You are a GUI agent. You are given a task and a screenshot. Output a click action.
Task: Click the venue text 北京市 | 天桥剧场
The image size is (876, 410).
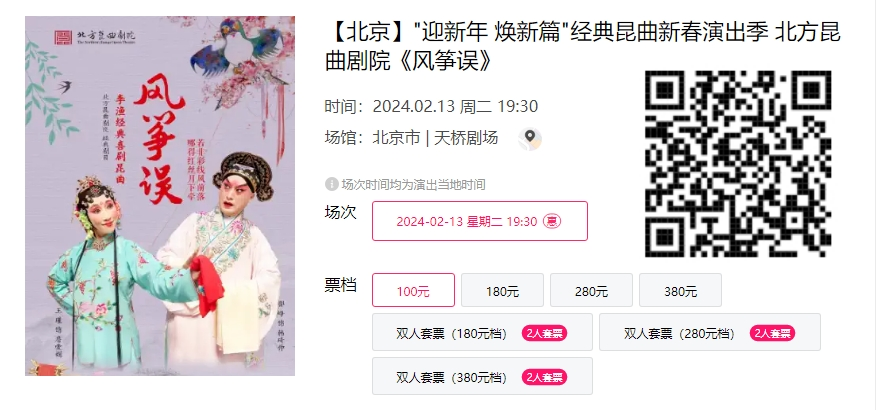click(435, 138)
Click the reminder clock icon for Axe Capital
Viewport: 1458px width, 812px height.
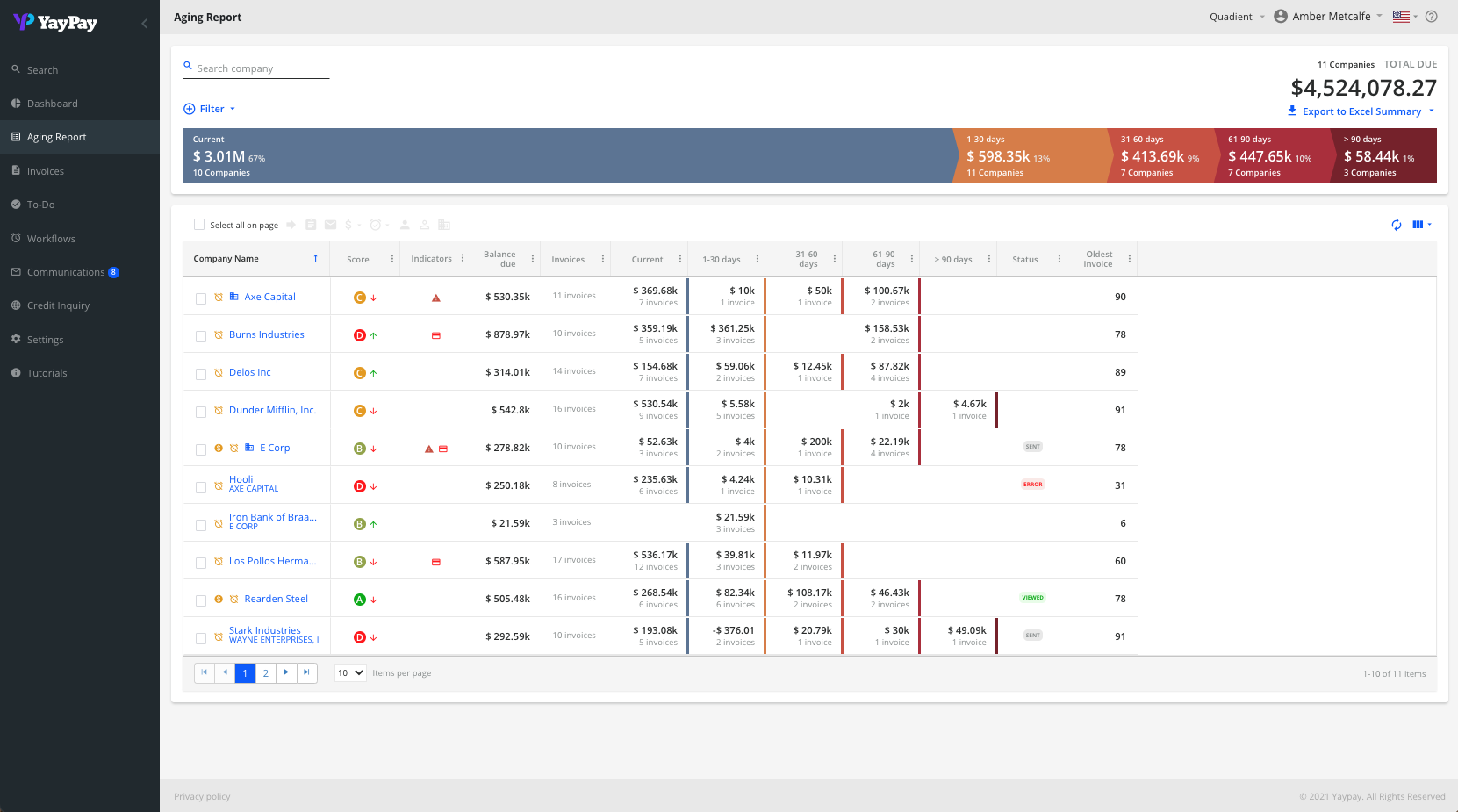click(x=219, y=298)
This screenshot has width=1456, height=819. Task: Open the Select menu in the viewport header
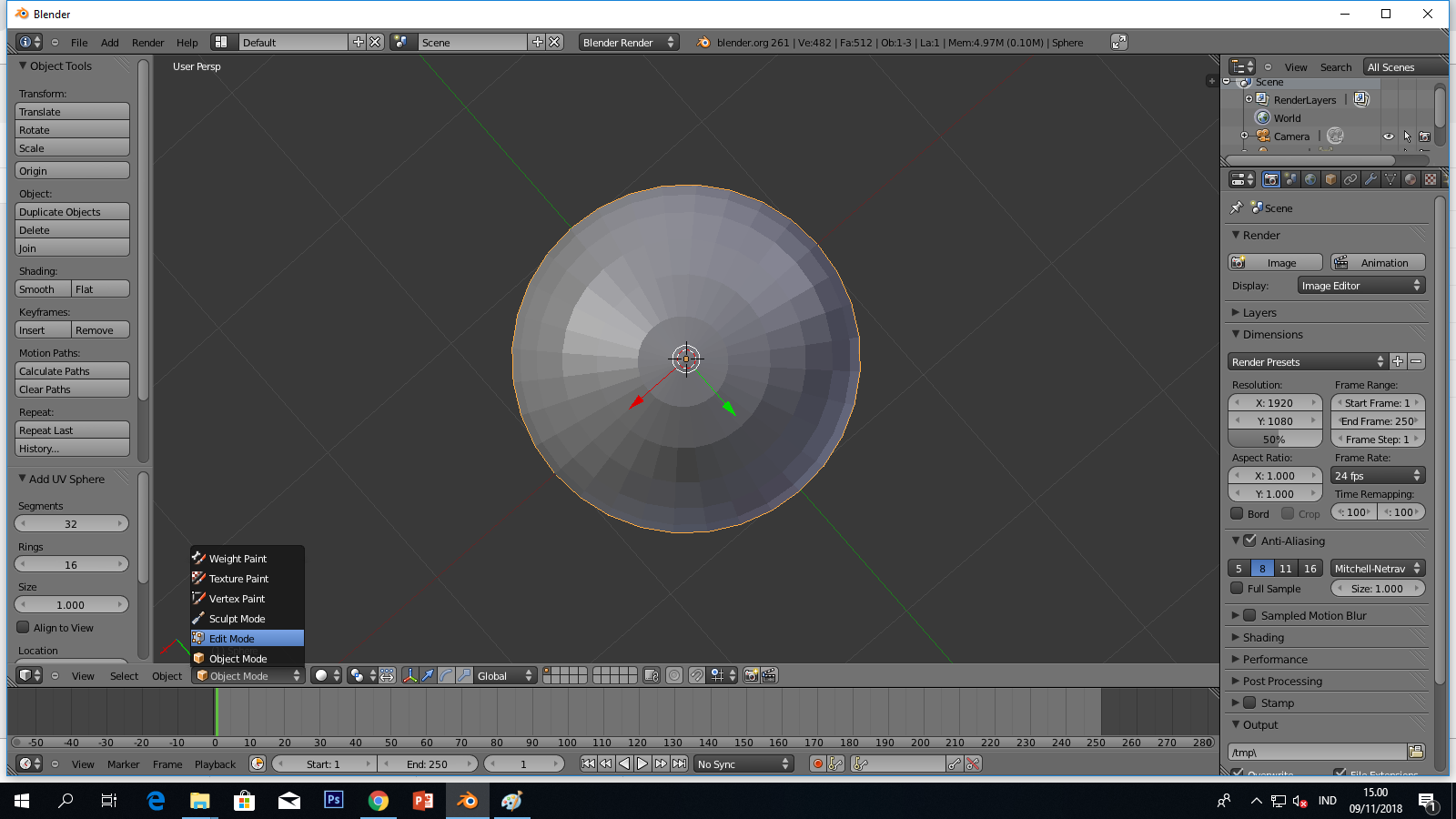coord(124,675)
- - - - -
■ Exercise directions ■
Copy every line of the data above, requests included, and adjust each coordinate in the answers by adding -139 to it. Leave the pictures out.

■ Solution to this exercise ■
You are a GUI agent. You are given a task and a screenshot. Output a click action.
Task: Click the venue text 北京市 | 天桥剧场
The image size is (876, 410).
click(296, -1)
Click the reminder clock icon for Axe Capital
Viewport: 1458px width, 812px height.
click(x=80, y=159)
This screenshot has width=1456, height=819. Task: Open the Select menu in the viewport header
coord(-15,536)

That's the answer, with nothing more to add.